As of March 2013 some statements within the Freebase RDF dump where corrupted. In such cases you will encounter RiotExceptions (Jena RDF parser exceptions) while importing the Dump to Jena TDB.
Luckily Andy Seaborne has created an Perl script that is able to correct all those issues. You can download this script from
http://people.apache.org/~andy/Freebase20121223/
and use it to process the dump like
gunzip -c ${FB_DUMP} | fixit | gzip > ${FB_DUMP_fixed}
NOTE that the script for (3) EntityScores will no longer work on the fixed version as ‘fixit’ replaces ‘\t’ with ' '. So if you want to run the EntityScore script on the fixed Dump you will need to adapt the ‘grep’ part of the script accordingly.
The tool comes with a default configuration that will:
Configuration Files
This section provide information on the configuration files in the ‘indexing/config’ folders.
indexing.properties: Main configuration for the indexing process. It defines the used components and there configurations. Unless for users that want to add/remove additional components (e.g. EntityProcessors) there is usually no need to make any changes to this file.
indexingsource.properties: This is the configuration for the Jena TDB indexing source. This configuration is important as it is used to define the subset of RDF triples that will get imported from the massive Freebase RDF dump file containing > 1.300 million RDF triples. Reducing the number of imported triples can considerable reduce the indexing time. By default two ‘import-filter’ are configured:
mapping.ldpath: This is used to use LDPath for transforming information provided by Freebase. NOTE that with the currently used LDPath version full URIs need to be used for Freebase properties as the parser does not support ‘{ns}:{localname}’ for '{localname}'s that do contain ‘.’.
mapping.txt: This defines the properties included in the generated index. In addition it is used for data type transformation and copying fields. While those things could be also done using LDPath it is more efficient to use the this configuration for those things.
entityTypes.properties: This allows to index only Entities of specific types. By default only Freebase topics are indexed (as those are similar to what Entities are in Apahce Stanbol). However this can also be used to index only specific types (e.g. Persons, Organizations and Places).
fieldboosts.properties: Contains index time boosts for specific fields. By default labels are boosted agains alternate labels and comments.
namespaceprefix.mappings: defines extra namespace prefixes used within the indexing configuration. Stanbol default mappings are anyway present.
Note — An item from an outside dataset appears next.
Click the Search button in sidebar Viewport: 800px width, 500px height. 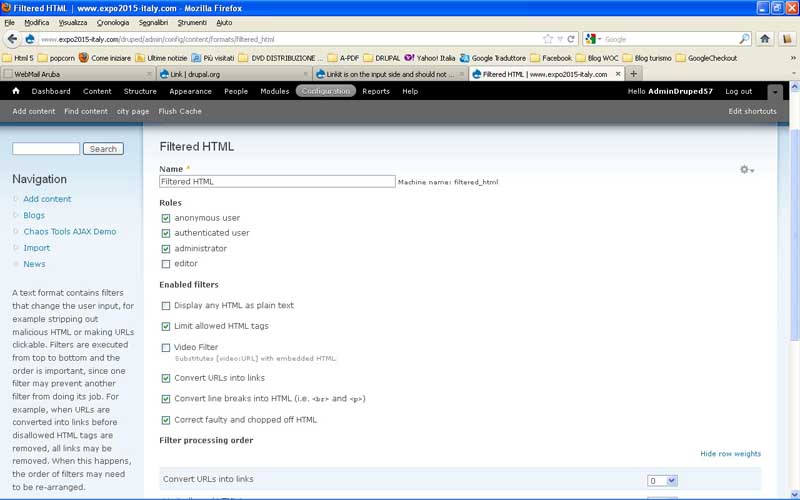103,149
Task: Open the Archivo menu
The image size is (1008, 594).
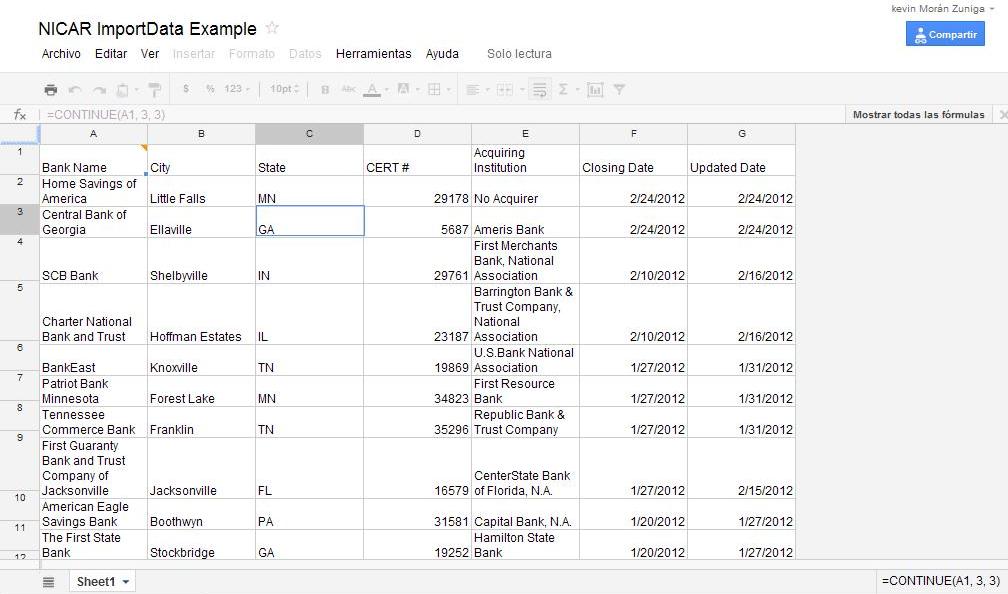Action: [61, 54]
If the host has internet connectivity also mappings from prefix.cc will be loaded. It is important that this file maps the prefix ‘ns’ to the Freebase namespace.
minincoming.properties: The minimum number of incoming links an entity must have within the Freebase knowledge base to be indexed. Higher values will reduce the number of indexed Entities. ‘1’ will include all Entities.
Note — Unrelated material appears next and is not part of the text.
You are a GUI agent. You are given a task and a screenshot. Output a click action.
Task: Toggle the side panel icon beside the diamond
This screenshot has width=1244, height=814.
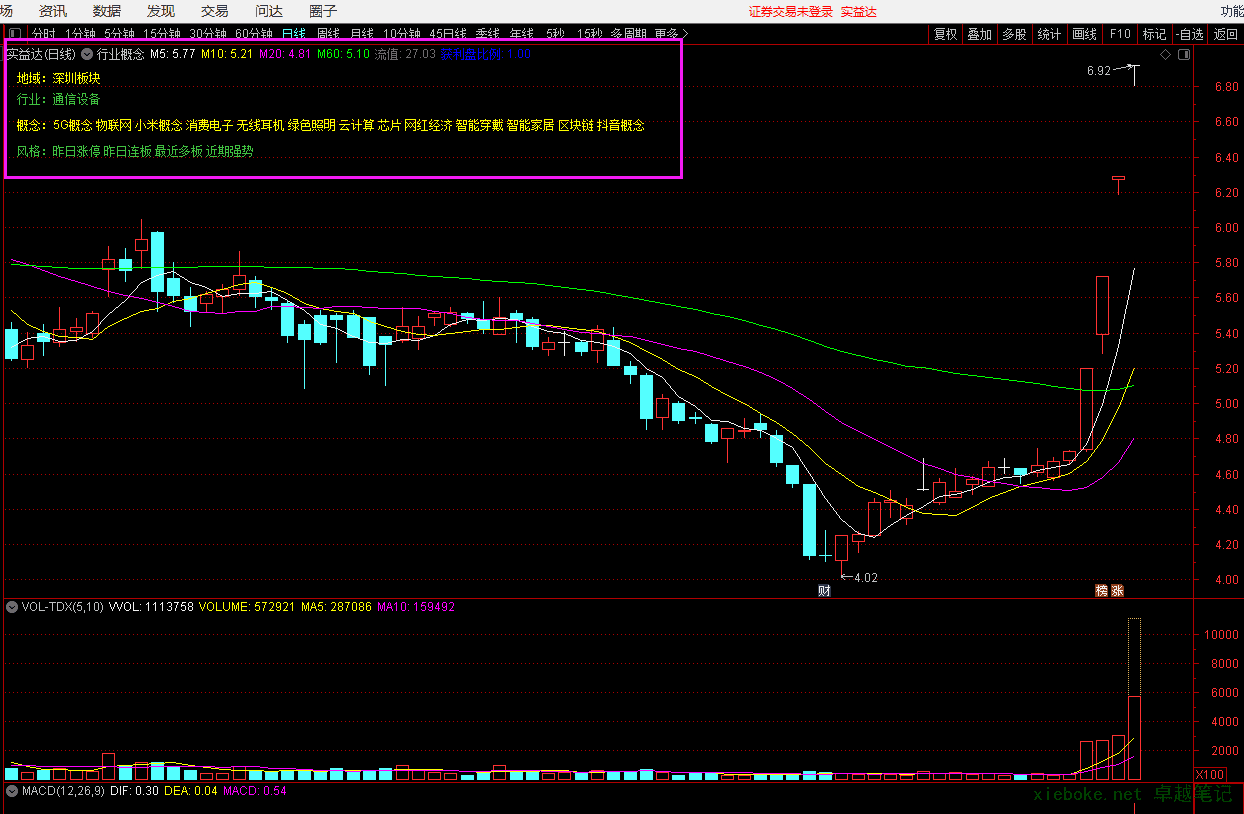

iditerator.properties: Ensures that the ‘indexing/resource/incoming_lings.txt’ file is correctly processed. No need to change this file.
scorerange.properties: This file ensures that ranking of Entities (based on the number of incoming links) are correctly mapped in the [0..1] range. No need to change this file
freebase/**: this is the Solr Core configuration used for indexing.
After the indexing completes the distribution folder
/indexing/dist
will contain two files
freebase.solrindex.zip
: This is the ZIP archive with the indexed data. This file will be requested by the Apache Stanbol Data File Provider after installing the Bundle described above. To install the data you need copy this file to the “/stanbol/datafiles” folder within the working directory of your Stanbol Server.
org.apache.stanbol.data.site.freebase-{version}.jar
:
This is a Bundle that can be installed to any OSGI environment running the Apache Stanbol Entityhub. This can be done by using the Apache Felix Webconsole or by copying the bundle to the ‘{stanbol-working-dir}/stanbol/fileinstall’ folder.